Mambaí, 03 de junho de 2040
Nesse mês de junho, escolas particulares antecipavam as férias de janeiro e fevereiro, “para que os professores pudessem ser preparados para as aulas online”. E empresas de ensinagem praticavam um marketing agressivo. Exploravam a fragilidade do sistema público de ensino. Tiravam partido das dificuldades sentidas pelas famílias, prometendo soluções mágicas. Inclusive, ensinando as crianças a… brincar. O anúncio rezava assim:
“Você poderá reunir seu filho (a) e seus amigos (cada um em sua casa) através de uma sala de reunião online onde um de nossos recreadores (as) irão comandar brincadeiras e diverti-los por 40 minutos a 1 hora. É necessário que o cliente tenha um computador, tablet ou celular com boa conexão de internet.”
Seguia-se uma lista de preços, para diferentes tempos de consumo do brincar: um preço “para 40 minutos de Recreação On-Line (até 3 crianças no mesmo local), outro para criança adicional na sala em local diferente, até no máximo 12 crianças na sala. Ou 2 sessões de 30 minutos de Recreação On-Line (com intervalo de 10 minutos) etc. etc.” O pagamento deveria ser efetivado por transferência bancária, até a data da live.

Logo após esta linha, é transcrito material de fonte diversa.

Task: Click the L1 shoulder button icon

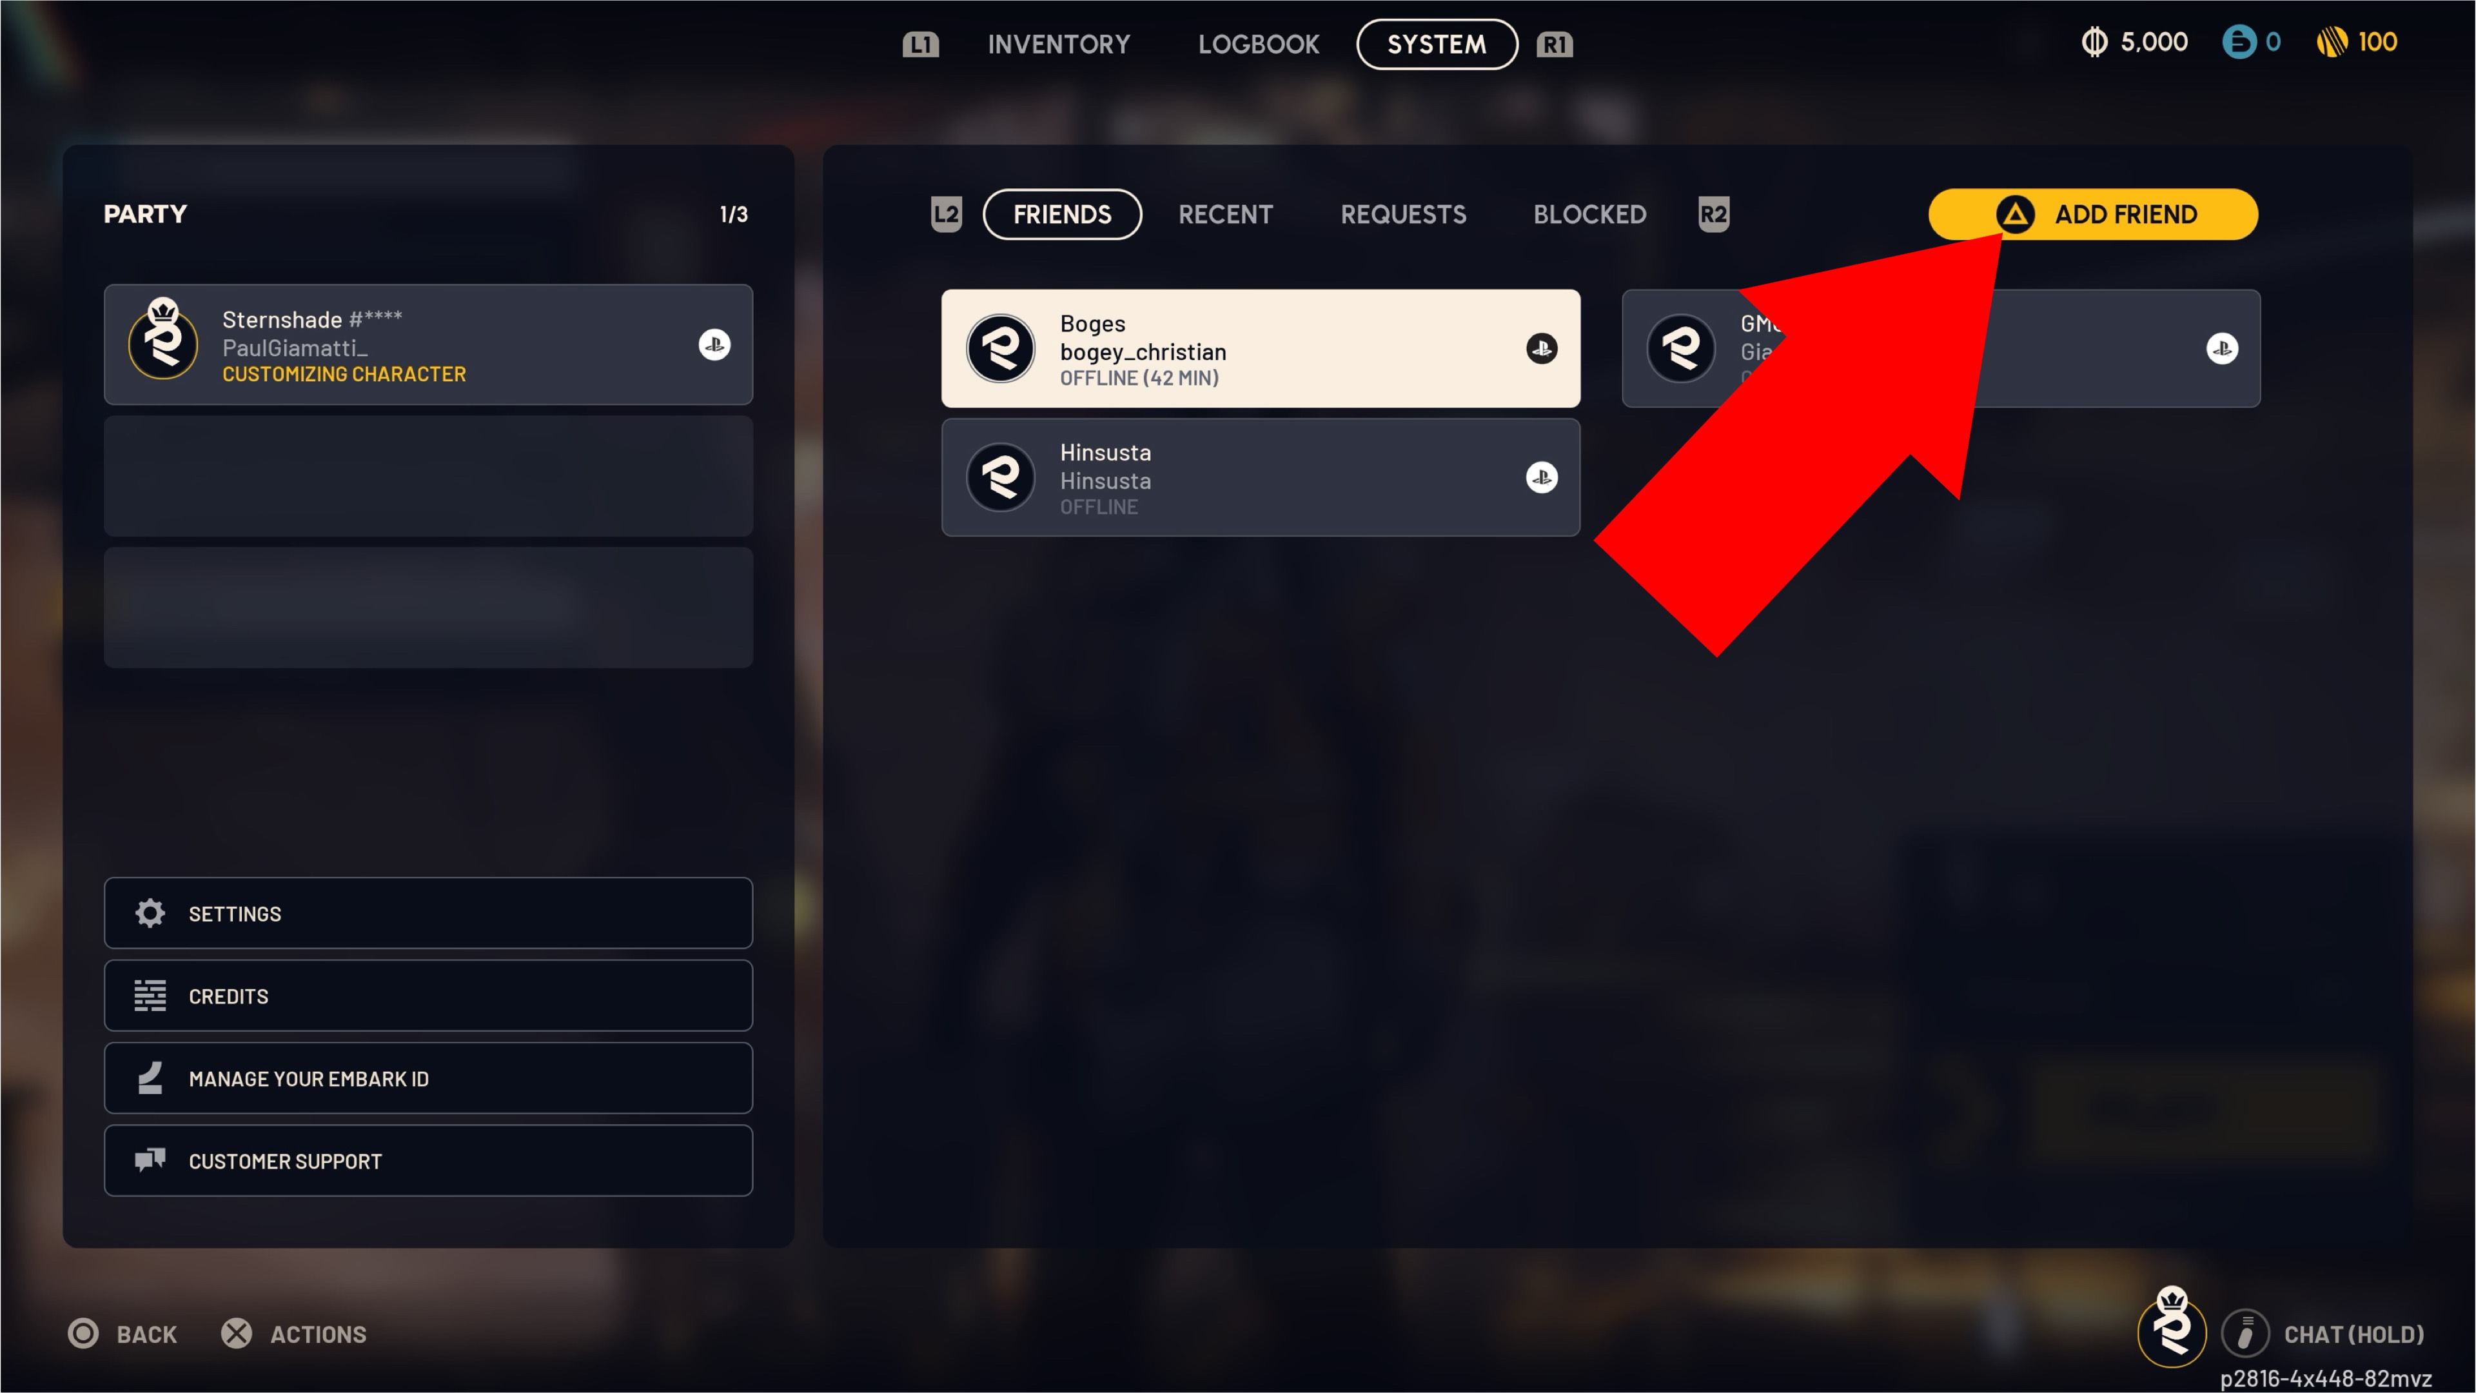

No dia em que este absurdo anúncio foi colocado na Internet, muitos educadores me dirigiram e-mails, em que manifestavam surpresa e revolta. A Carla escreveu: Um mundo que contrata pessoas para brincar com os filhos online!!! Quero ir embora desse planeta!!! Desculpe o desabafo.
Respondi: O desabafo é legítimo, querida amiga. Mas não vás embora do planeta, porque o planeta está carente de pessoas como tu.
A Carla não estava sozinha. Era uma “romântica conspiradora” – já vos falei deles – remando contra a maré de insanidade, que um vírus provocou. Defendendo as crianças da sanha persecutória da administração educacional e dos mercadores de ensinagem aqueles educadores manifestavam senso crítico… criticavam e propunham.
Talvez te recordes, Alice, das personificações, que este avô usava, para te falar de sinistras criaturas: Não passou muito tempo até que os ventos trouxessem ecos de infâmia. Aves de mau agoiro ensaiavam papagaios, que são, como se sabe, aves que repetem disparates sem cuidarem de saber dos efeitos. Havia técnicos amorosos e críticos, na administração. Porém quando os Românticos Conspiradores colaboravam com a administração, esses técnicos eram intimidados, ameaçados pelos “papagaios” e proibidos de cooperar. A maioria obedeceu aos “superiores”. Outros assumiram uma atitude ética, consubstanciada em mensagens como esta:
Infelizmente, não tenho boas notícias. Também puxaram meu tapete e, depois de muito sofrimento e reflexão, decidi solicitar minha saída da secretaria da educação. Percebi que estava cercada por pessoas incompetentes e más e não quero mais ficar num lugar onde eu não tenho espaço, apoio e autonomia para trabalhar. (…) Sinto-me envergonhada e triste por ver que a premência está em resolver coisas burocráticas e deixar a educação em segundo plano.
Não se deveria generalizar, porque havia secretarias e secretarias. Enquanto, em Brasília, preparava “a produção de aulas televisionadas”, em Belo Horizonte não se obrigava os professores a fabricar aulas online. A secretária de educação assim se expressava:
Temos que criar uma nova forma de trabalho. Acredito na educação à distância, mas tenho restrições para aderir uma proposta dessas. Sendo secretária, a proposta tinha que me garantir que todos os estudantes estariam envolvidos.
Como vedes, ainda havia gestores competentes e éticos.